|LETTER TO THE EDITOR
|Year : 2015 | Volume
| Issue : 1 | Page : 70
Are confounders important in a study?
Neha Singh1, Taramangalam Ramakrishnan2, Anurag Khera2
1 Resident, Department of Community Medicine, Armed Forces Medical College (AFMC), Pune, Maharashtra, India
2 Assistant Professor, Department of Community Medicine, Armed Forces Medical College (AFMC), Pune, Maharashtra, India
|Date of Web Publication||9-Mar-2015|
Resident, Department of Community Medicine, Armed Forces Medical College (AFMC), Pune - 411 040, Maharashtra
Source of Support: None, Conflict of Interest: None
|How to cite this article:|
Singh N, Ramakrishnan T, Khera A. Are confounders important in a study?. Indian J Public Health 2015;59:70
We read with great interest the article titled "A case control study examining association between infectious agents and acute myocardial infarction" by Shrikhande, Zodpey and Nagandhi.  We would like to congratulate the authors for bringing to light a new area of research regarding association between infectious agents and incidence of myocardial infarction (MI). However, we would like to draw attention to a few observations that we came across in the article.
We find that it would be more appropriate to name the study design as a cross-sectional analytical study rather than a case control study as the data for exposure and outcome among the cases and controls was collected at the same point of time as is done in a cross-sectional study, instead of taking a retrograde history of exposure among cases and controls as is the protocol in a case control study. 

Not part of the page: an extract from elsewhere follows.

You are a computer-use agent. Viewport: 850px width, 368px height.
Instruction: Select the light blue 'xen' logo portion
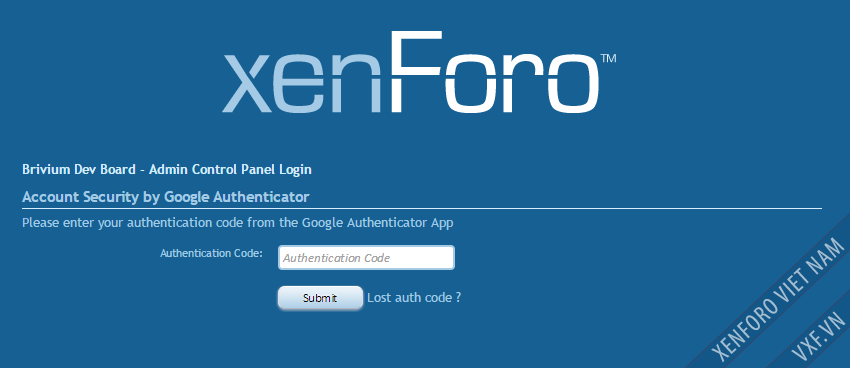pyautogui.click(x=308, y=83)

The outcome of the study is taken as incident cases of MI and the sampling frame for the cases is formed by the patients admitted in the ICU and cardiology ward of the hospital. However, it is known that 30% of deaths occur within first hour of onset of MI;  hence, the sampling frame excludes a major proportion of patients with incident MI which may be different from the sampled cases. This may be mentioned as a limitation of the study.
The inclusion/exclusion criteria for controls in the study are not clearly defined as the morbidity of the controls may affect the results of the study. For example, if the controls are patients from a gastrointestinal ward (cases of peptic ulcer, gastritis, etc), the results of the study may favor null hypothesis. Similarly, if controls are included from a medical ward with a preponderance of patients with diabetes mellitus and hypertension who are instructed to follow dietary restrictions and smoking (independent risk factors for C. pneumoniae),  selection of such controls may exaggerate the results of the study.

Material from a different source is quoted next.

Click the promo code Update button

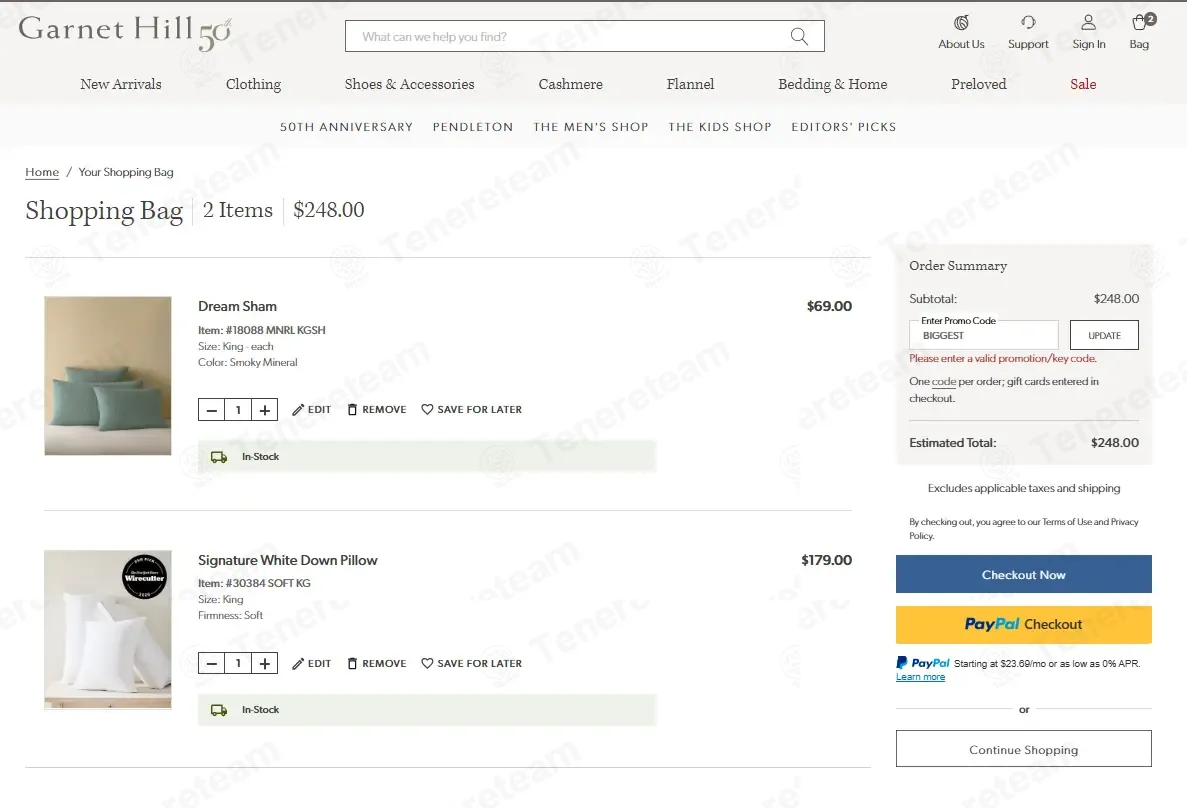tap(1104, 335)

The causation of MI is known to be influenced by multiple risk factors,  the common risk factors being family history, body mass index, level of physical activity, and diet. A stratified analysis of results considering the confounders would have been more informative and appropriate.
Infection with C. pneumonia is known to be higher among smokers as compared to the general population.  Also, there is evidence suggesting higher incidence of MI among smokers. Hence, a reverse causation pathway for the incidence of MI is possible among the cases of the study, which if not addressed would exaggerate the results of the study.